Toll fraud, one of the most prevalent types of Android malware, continues to evolve. In a blog post on Thursday, the Microsoft 365 Defender Research Team revealed the details of this threat – how it operates, how analysts can better identify such threats, and how Android security can be improved to mitigate this threat.
According to Microsoft’s blog, toll fraud malware is a subcategory of billing fraud in which malicious applications subscribe users to premium services without their knowledge or consent. The malware accounted for 34.8% of installed Potentially Harmful Application (PHA) from the Google Play Store in the first quarter of 2022, ranking second only to spyware.
The malware has unique behaviors. While SMS or call frauds use a simple attack flow to send messages or calls to a premium number, toll fraud has a complex multi-step attack flow that malware developers continue to improve.
Microsoft security researchers observed new capabilities related to how this threat targets users of specific network operators. The malware performs its routines only if the device is subscribed to any of its target network operators. Once the connection to a target network is confirmed, it stealthily initiates a fraudulent subscription and also confirms it without the user’s consent, in some cases even intercepting the one-time password (OTP) to do so.
Thereafter, the malware suppresses subscription-related SMS notifications to prevent the user from becoming aware of the fraudulent transaction and unsubscribing from the service.
The Microsoft 365 Defender Research Team noted that the use of dynamic code loading makes it difficult for mobile security solutions to detect threats through static analysis.

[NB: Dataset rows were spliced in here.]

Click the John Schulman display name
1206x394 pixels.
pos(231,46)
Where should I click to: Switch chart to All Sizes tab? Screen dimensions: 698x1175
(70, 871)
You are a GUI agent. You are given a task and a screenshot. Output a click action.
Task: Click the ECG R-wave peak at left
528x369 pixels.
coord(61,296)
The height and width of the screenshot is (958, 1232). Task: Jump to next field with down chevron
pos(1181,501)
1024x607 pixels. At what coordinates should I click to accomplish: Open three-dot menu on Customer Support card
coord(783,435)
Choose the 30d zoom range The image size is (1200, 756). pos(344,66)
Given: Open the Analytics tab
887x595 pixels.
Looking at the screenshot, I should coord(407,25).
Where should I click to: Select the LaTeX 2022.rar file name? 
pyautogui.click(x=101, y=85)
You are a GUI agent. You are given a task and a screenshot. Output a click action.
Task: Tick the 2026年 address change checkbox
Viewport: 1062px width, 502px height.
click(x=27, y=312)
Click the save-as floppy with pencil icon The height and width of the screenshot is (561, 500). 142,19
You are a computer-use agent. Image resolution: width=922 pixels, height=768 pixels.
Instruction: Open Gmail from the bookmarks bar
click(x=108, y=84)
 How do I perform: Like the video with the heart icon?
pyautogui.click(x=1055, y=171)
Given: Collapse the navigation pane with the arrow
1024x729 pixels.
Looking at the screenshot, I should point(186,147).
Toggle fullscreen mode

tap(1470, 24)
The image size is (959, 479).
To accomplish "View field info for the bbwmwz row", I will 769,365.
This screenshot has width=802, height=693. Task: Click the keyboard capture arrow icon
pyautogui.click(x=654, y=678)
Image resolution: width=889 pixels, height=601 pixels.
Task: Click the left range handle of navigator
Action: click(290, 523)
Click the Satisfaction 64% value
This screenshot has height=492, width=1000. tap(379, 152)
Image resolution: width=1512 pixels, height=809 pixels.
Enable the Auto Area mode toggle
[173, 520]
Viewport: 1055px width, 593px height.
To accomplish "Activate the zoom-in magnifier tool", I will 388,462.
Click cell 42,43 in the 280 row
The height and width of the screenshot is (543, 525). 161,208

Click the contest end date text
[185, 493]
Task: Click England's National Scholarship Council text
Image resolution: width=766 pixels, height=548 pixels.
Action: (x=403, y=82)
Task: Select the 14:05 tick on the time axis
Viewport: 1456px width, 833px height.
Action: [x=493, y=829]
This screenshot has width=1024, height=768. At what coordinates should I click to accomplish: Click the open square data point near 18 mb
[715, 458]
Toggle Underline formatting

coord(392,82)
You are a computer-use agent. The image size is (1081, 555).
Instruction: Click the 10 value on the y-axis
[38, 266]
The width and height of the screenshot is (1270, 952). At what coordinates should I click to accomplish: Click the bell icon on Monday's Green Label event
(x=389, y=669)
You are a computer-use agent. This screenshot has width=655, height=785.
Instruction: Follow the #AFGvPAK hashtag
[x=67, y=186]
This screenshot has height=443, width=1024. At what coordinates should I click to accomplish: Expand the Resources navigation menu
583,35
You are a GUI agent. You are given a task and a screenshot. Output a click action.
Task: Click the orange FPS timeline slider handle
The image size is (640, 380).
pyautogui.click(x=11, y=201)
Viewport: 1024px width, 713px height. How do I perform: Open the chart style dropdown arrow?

“Despite this evasion technique, we’ve identified characteristics that can be used to filter and detect this threat. We also see adjustments in Android API restrictions and Google Play Store publishing policy that can help mitigate this threat,” the team said.
How to mitigate this threat?
Microsoft recommends end users to take the following steps to protect themselves from toll fraud malware:
- Avoid installing Android applications from untrusted sources (sideloading).
- Always follow up with device updates.
- Install applications only from the Google Play Store or other trusted sources.
- Avoid granting SMS permissions, notification listener access, or accessibility access to any app without a strong understanding of why it needs them. These are powerful permissions that are not commonly needed.
- Use a solution such as Microsoft Defender for Endpoint on Android to detect malicious apps.
- If a device is no longer receiving updates, strongly consider replacing it with a new device.